• **SELECTED EXCERPT**:
With the death sentence, the Scions retreat to a distant chunk of planet called The Anchorage – an isolated, deep space base. There, they talk about their fears and hopes – including Aurix letting Nyxar deeply explore his mind, revealing his secrets, in fear that his failure to defeat the Terran Lords had some weakness. It was weird in there.
Nyxar finds the psychic fingerprints of the Warmaster – it seems the Golf uprising may be more than it seems.
The Scions rebuilding their bonds with their allies, and old friends arrive to offer aid – Talleyrand the tired anti-golf diplomat and Joe the Gun God, plus a message from Livia the Connected, Aurix’ sometime flirtation and friend.
The Spring Season of War, Year Two
While the Terran Lords are trying to spread their influence to further damage the Scions, the Scions move to cut off all the supply routes of the empire, and stop them acting. With The Warmaster’s evident help in planning, the Terran Lords slip that trap – but not before the Scion’s fleets converge on the Parliament System for a final confrontation, climaxing in a battle against the city-sized parliament building that has grown legs and is moving like a literal arsenal of democracy.

• **Records excerpted from a collection**:

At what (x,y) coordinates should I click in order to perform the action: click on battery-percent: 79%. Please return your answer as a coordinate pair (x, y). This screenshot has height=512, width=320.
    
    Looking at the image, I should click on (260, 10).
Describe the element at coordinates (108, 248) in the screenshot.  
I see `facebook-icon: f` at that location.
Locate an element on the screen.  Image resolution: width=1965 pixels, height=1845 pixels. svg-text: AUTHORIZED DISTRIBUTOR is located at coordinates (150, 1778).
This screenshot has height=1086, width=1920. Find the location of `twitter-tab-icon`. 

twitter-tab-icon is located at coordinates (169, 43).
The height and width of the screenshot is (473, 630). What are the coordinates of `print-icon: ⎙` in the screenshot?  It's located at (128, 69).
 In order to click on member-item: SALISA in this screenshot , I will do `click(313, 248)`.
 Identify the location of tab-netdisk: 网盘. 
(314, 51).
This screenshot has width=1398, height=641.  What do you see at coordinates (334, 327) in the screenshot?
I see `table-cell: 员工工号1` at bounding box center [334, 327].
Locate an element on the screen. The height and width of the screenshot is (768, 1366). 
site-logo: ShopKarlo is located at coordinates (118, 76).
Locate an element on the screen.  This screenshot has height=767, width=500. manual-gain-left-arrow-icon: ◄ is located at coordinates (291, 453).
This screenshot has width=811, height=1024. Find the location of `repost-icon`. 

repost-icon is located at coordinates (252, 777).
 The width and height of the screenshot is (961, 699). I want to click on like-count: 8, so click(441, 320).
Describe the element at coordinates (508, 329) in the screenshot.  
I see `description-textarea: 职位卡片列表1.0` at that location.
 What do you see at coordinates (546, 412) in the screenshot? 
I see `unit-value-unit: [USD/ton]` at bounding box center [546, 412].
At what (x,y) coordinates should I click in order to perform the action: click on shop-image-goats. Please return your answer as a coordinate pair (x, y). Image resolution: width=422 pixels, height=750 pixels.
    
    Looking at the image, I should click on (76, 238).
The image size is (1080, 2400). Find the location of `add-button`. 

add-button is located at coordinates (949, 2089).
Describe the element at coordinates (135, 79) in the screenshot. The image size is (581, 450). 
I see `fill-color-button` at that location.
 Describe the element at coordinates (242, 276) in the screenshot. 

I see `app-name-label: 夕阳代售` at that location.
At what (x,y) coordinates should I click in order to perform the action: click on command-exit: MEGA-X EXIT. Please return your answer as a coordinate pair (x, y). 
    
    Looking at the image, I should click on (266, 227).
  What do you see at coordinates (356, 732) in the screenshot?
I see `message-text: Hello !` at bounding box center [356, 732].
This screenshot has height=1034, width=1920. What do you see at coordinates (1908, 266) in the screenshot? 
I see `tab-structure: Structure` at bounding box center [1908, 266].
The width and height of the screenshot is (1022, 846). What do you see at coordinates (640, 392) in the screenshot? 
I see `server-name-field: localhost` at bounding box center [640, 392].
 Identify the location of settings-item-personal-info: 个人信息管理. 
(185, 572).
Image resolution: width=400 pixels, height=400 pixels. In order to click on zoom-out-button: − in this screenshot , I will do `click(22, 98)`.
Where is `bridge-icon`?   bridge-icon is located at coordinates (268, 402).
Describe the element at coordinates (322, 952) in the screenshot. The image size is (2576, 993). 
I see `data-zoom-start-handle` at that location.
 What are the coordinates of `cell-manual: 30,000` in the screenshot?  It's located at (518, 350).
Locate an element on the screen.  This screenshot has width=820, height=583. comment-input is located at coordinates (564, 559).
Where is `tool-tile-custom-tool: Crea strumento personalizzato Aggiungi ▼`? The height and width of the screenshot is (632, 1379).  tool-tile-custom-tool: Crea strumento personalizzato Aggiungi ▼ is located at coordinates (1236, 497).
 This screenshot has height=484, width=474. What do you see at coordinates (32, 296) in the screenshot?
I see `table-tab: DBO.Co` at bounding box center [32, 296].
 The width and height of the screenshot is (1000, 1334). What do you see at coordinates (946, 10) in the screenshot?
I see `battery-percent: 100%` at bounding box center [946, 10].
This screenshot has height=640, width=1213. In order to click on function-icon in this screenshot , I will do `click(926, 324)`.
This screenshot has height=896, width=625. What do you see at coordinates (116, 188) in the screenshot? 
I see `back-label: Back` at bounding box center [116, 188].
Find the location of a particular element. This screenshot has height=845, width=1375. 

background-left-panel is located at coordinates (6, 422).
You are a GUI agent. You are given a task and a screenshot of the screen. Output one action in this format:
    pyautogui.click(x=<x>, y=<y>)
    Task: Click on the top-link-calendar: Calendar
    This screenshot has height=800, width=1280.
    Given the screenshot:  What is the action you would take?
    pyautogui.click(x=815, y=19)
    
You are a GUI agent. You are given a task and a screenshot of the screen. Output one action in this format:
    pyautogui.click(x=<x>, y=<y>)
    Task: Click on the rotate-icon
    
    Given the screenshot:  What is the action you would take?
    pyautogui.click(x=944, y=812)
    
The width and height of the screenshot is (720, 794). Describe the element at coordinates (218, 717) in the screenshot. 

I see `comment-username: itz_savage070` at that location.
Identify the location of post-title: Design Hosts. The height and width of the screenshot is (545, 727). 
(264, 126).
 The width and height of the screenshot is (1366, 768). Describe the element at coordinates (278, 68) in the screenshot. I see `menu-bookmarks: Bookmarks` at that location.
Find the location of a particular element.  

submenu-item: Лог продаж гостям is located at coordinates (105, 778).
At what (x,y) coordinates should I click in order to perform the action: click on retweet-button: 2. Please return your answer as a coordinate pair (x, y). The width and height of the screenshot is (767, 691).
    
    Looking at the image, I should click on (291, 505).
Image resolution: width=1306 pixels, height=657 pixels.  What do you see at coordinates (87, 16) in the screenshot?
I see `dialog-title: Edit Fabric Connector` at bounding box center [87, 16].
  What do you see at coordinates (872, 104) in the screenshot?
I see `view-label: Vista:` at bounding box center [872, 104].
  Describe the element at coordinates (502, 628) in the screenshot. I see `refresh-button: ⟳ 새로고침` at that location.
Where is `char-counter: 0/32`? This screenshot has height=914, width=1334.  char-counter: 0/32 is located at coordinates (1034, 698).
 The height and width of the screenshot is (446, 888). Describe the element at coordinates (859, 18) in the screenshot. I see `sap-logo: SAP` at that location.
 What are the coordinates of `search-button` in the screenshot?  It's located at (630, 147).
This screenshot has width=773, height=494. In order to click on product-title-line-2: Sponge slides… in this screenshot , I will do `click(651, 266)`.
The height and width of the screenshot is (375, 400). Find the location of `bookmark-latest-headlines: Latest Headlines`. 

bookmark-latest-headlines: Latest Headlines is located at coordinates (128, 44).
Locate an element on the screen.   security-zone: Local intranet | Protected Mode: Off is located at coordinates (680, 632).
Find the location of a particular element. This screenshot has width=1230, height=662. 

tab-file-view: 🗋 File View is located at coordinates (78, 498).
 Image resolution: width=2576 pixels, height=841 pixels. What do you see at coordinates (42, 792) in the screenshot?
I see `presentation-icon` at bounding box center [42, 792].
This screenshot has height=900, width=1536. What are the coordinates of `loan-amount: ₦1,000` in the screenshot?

• **SET OF TASKS**:
1. In the passage about the Scions, where do the Scions retreat after the death sentence?
2. Please continue the passage about the Scions from its last sentence onward.

• **ANSWERS PER TASK**:
1. To The Anchorage, an isolated, deep space base on a distant chunk of planet.

2.
Inside, Aurix’s contracts with the assassin’s guild takes Charles I & II, and he manages to defeat a clone of the warmaster (disguised as their caddy) in battle, so ending The First Golf War. The anti-Scion members are purged and a Matriarchy of the wives of the Lords seize control of the Parliament Planetary system, and the reigns of the Government.
[IKARION WAS ALSO INVOLVED IN A POSITIVE WAY.]
The Summer of War, Year Two
Nyxar the Damned returns to the Collegia Psi on his own business, causing chin-stroking by the remaining Scions.
Joe The Bullet God brings word of an orc gladiator, Threenose the Slaughter, who is devastating the Terran Ladies’ carefully trained sportspeople in a deathmatch planetoid. Aurix Dawn enters the competition, planning on poisoning him, but this magnificent example of Orcdom resists the toxins and sends Aurix flying into deep space.
Pleasing the Collegia Psi, Ikarion travels across the void to discover the source of signal – defeating an assassination attempt from a rogue Blade Guild Assassin in the way. Contact is remade with an Agriworld, Verdus II, home of Verdian Delight and giant cows.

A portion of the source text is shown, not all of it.